WHAT YOU ARE ASKED TO DO:
Please swap "help icon" for "info icon" throughout the data below, leaving everything else unchanged. Leave the pictures out of your answer.

(A run of data)
┏━━

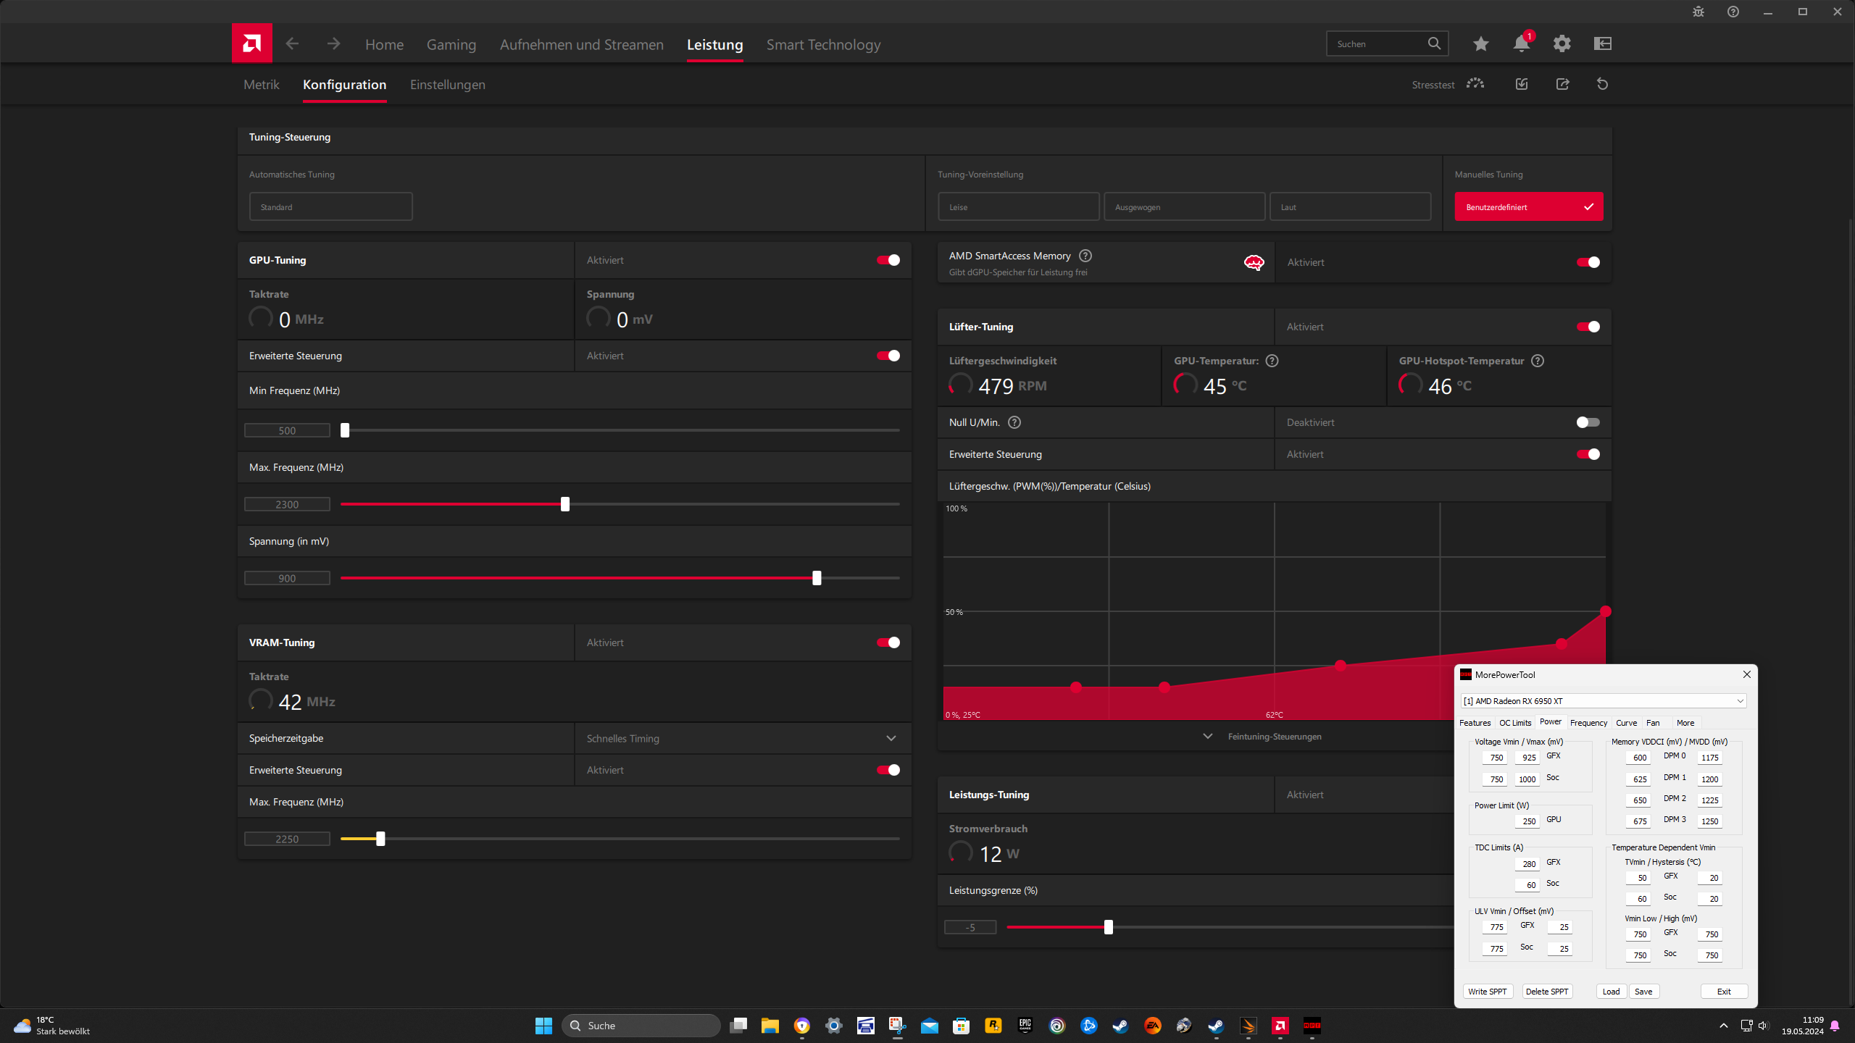The image size is (1855, 1043).
Task: Open the settings gear icon
Action: click(x=1562, y=43)
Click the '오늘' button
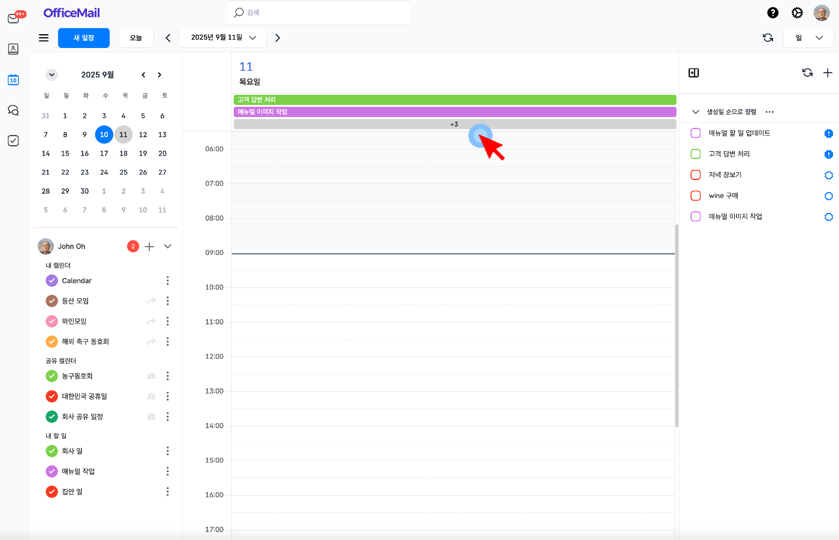This screenshot has height=540, width=839. pos(136,38)
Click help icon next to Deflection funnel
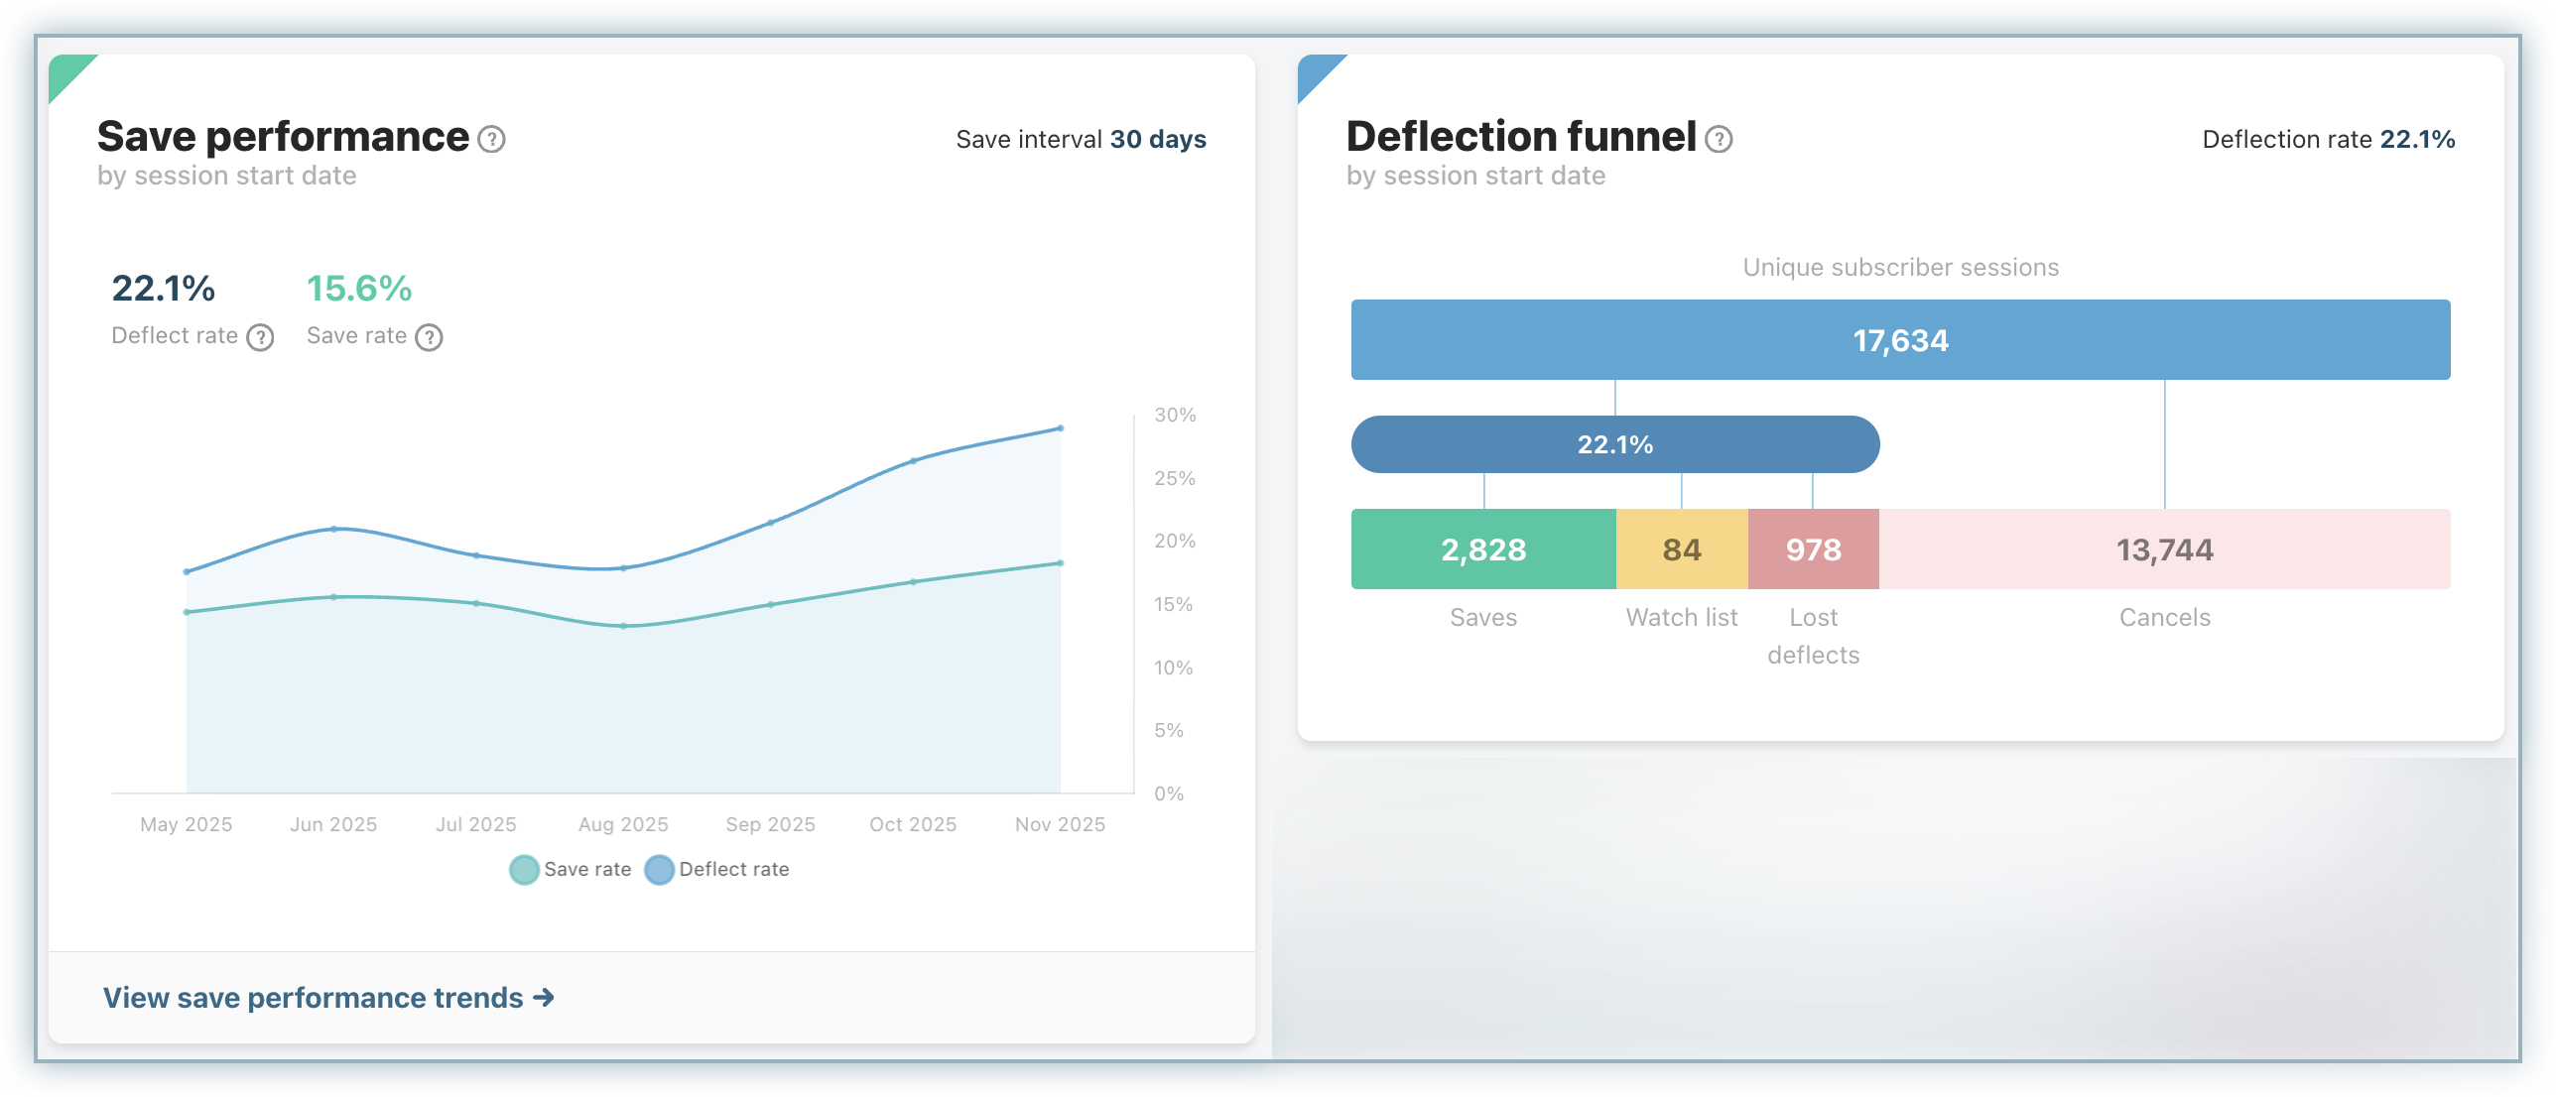 (1719, 140)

┗━━

FULL OUTPUT:
The image size is (1855, 1043).
Task: Open the settings gear icon
Action: click(x=1562, y=43)
Click the '오늘' button
This screenshot has height=540, width=839. pos(136,38)
Click info icon next to Deflection funnel
 (1719, 140)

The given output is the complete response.